COP21 will begin in a few days’ time, hosted by a country that, for the next three months, will be existing in a “state of emergency” and implementing a raft of measures that will restrict our freedoms for the sake of protecting our security, Mr El Ali explains. Is this situation really conducive to ensuring that the conference takes place in a democratic atmosphere? Clearly not, and this issue has not even been addressed.

These restrictions on freedom will intensify the imbalance of power between decision-makers, lobby groups for the planet’s biggest polluters and civil society organisations that work in the service of public interest. What is the point of an international conference if the poorest people - the first victims of climate change - and the social movements that propose alternative solutions are not invited to the negotiating table? Need we recall that, for years, financial and economic decision-makers at the highest level have been agreeing on the same predatory model, of which they are the main beneficiaries, simultaneously allowing inequality to increase and the planet to deteriorate to the point at which it may become uninhabitable for future generations?
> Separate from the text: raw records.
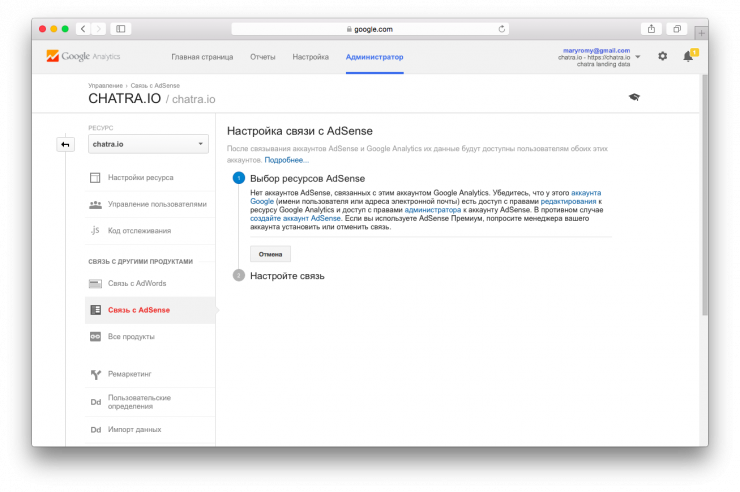Toggle Safari sidebar view icon
The image size is (740, 492).
[121, 29]
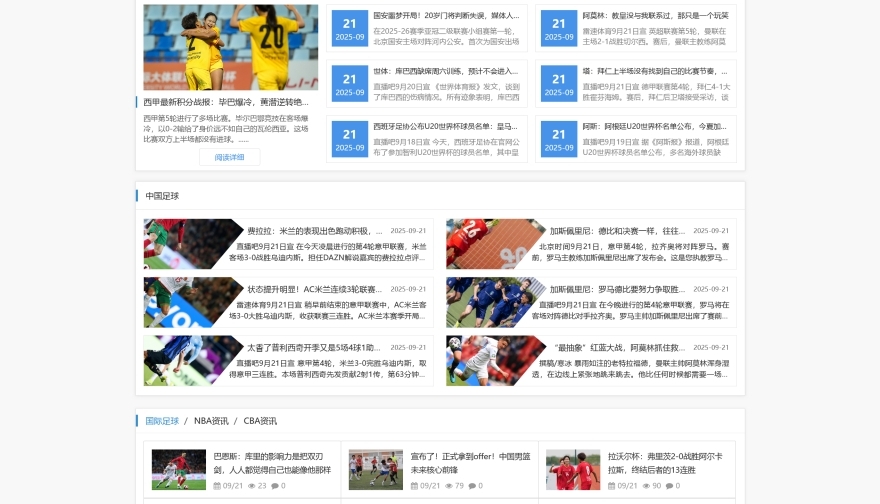Click the comment icon under 巴恩斯 article
Image resolution: width=880 pixels, height=504 pixels.
click(273, 486)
For Emmaus International and its 350 groups around the world, the key issue relating to climate change is the fact that, while it primarily affects the poorest populations, it is also intrinsically linked to factors that increase poverty and widen inequalities.
The two main drivers for success at the 21st climate change conference would be large-scale awareness raising combined with an historic show of courage on the part of politicians. We already know that the first will be difficult to achieve at the meeting, given how incredibly restricted civil society organisations will be in campaigning and making their voices heard. Will the second challenge be met? We’ll find out on 12 December.